Per mettere su un partito occorre sgobbare. Ascoltare la gente. Approfondire i problemi. Dirimere liti. Tirar fuori gli artigli. Scovare i candidati, lusingarli, mandarli al massacro. Tenere comizi, presenziare convegni, scapicollarsi su e giù per lo Stivale in una campagna elettorale perenne senza voli di Stato. Dare spettacolo gratis come Grillo; fare il fenomeno come Salvini; inghiottire salsicce alle sagre del maiale. E poi stringere mani sudate, baciare vecchiette, fare selfie con perfetti sconosciuti magari un po’ mafiosi, sottoporsi a degradanti bagni di folla, rischiare il matto che ti molla un ceffone o ti rompe una statuetta in testa (come al Cav nel 2009). Dedicare giornate intere a riunioni politiche verbose, dove l’ultimo arrivato dice la sua e il Capo deve prestare attenzione. Fondare un partito significa scegliersi consiglieri in gamba, non quelli che suggerivano di “spianare Renzi”, di arruolare i “responsabili” o di puntare dritto alle elezioni anticipate: se partisse da zero, Conte dovrebbe cacciarli a pedate e ingaggiarne di nuovi, sapendo che quelli bravi non lavorano gratis. Già, perché un partito costa. Non spiccioli: fiumi di soldi. Per affitti e bollette. Per sfornare la propaganda, compre- sa quella via web (chiedere al Capitano quanto costa la Bestia). Per organizzare comizi, prenotare teatri, allestire gazebo. Come può mantenersi un leader che, tra l’altro, non è nemmeno onorevole? Chi gli ripaga aerei, trasferte, cene, hotel? Nel 2015 Silvio scucì quasi 100 milioni per ripianare i debiti di Forza Italia, che però nel frattempo è andata in rosso per altri 90.

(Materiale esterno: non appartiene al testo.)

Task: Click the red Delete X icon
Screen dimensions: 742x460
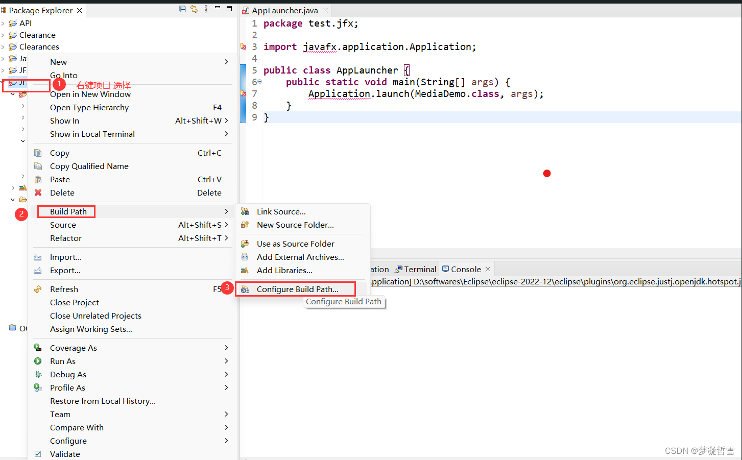Action: tap(38, 193)
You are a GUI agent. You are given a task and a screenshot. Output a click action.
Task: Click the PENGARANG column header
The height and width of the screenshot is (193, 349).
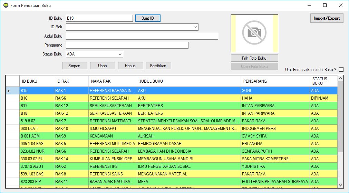click(x=274, y=81)
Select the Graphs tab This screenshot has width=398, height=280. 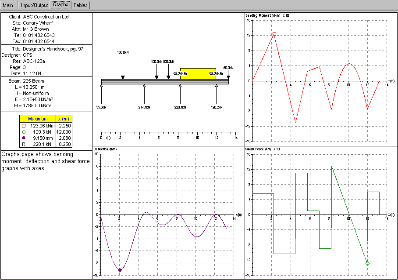[x=60, y=5]
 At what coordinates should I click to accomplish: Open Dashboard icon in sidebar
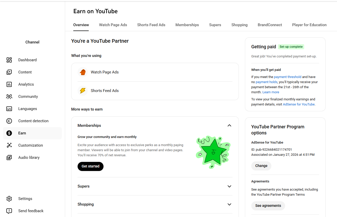9,60
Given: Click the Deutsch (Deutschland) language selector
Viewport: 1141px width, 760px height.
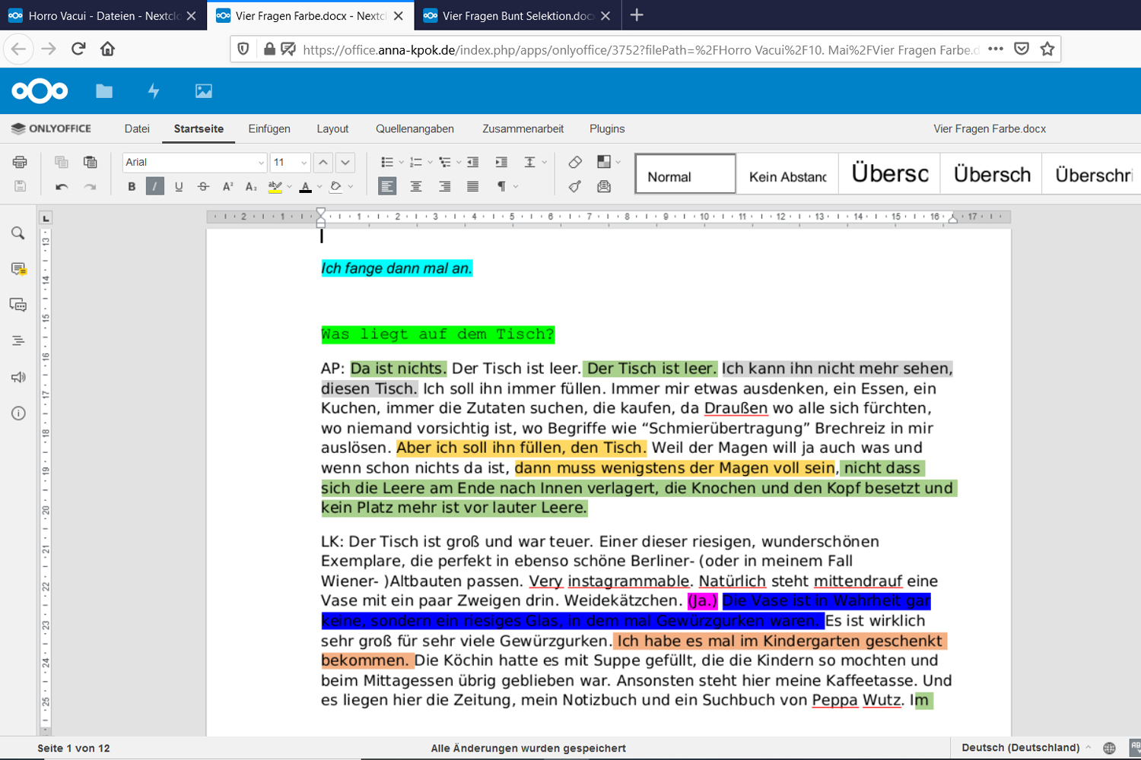Looking at the screenshot, I should [1020, 748].
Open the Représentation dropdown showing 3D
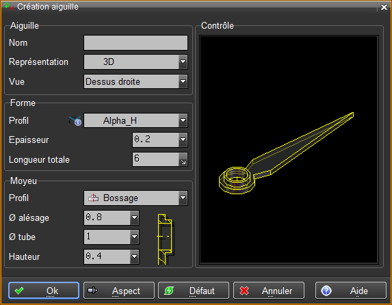 183,62
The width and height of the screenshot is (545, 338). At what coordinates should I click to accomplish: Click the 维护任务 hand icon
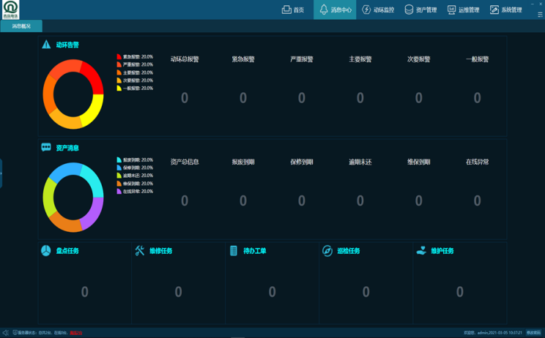tap(421, 251)
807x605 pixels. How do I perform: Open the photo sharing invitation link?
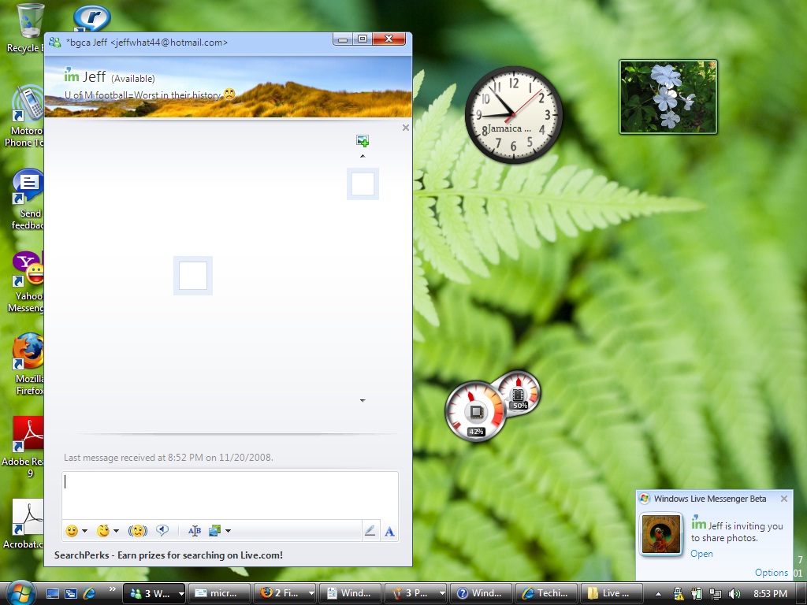coord(701,554)
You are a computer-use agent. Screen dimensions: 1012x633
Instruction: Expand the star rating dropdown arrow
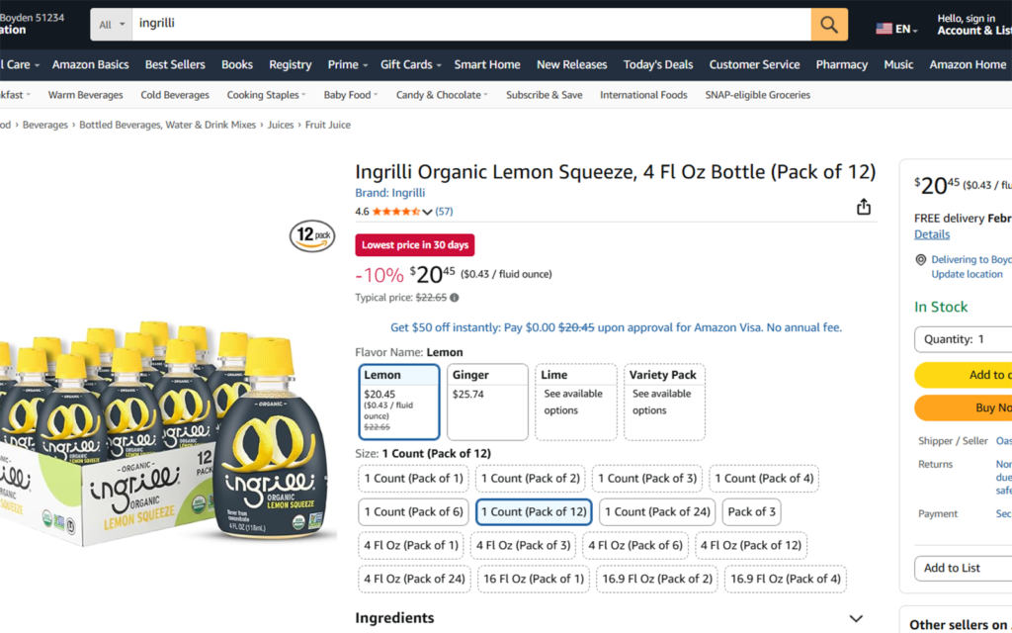[x=426, y=211]
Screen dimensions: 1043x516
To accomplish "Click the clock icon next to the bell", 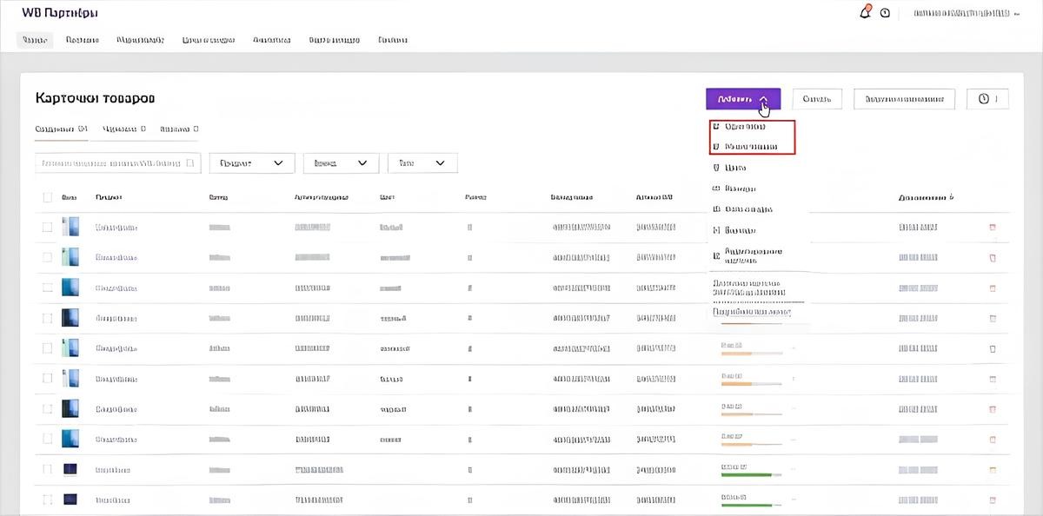I will tap(885, 13).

Se facesse il partito, Conte avrebbe due strade: trovarsi un gruppo di sponsor rispettabili, generosi, disinteressa- ti, disposti a finanziarlo senza nulla in cambio, nemmeno una spintarella, un aiutino legislativo piccino così (chiedere a Renzi se ne consiglia qualcuno). Oppure torchiare i parlamentari fedeli, a costo di perderne un po’, e andare alla cerca francescana come i Radicali di Marco Pannella, che spremevano continuamente soldi agli iscritti ricattandoli moralmente (perfino con gli scioperi della fame). Ricapitolando: per liberarsi del “padre padrone”, a Conte occorrerebbe un partito. Ma per farne uno nuovo servirebbero idee, soldi, radicamento sul territorio. Soprattutto una gran voglia di mettersi in gioco e, all’occorrenza, complicarsi la vita. La scommessa di Grillo è che il suo rivale alla fine calerà le piume. Perché lo considera troppo fighetto, educato, griffato, perbenino. Con tanta ambizione di comandare e poca di farsi un mazzo così.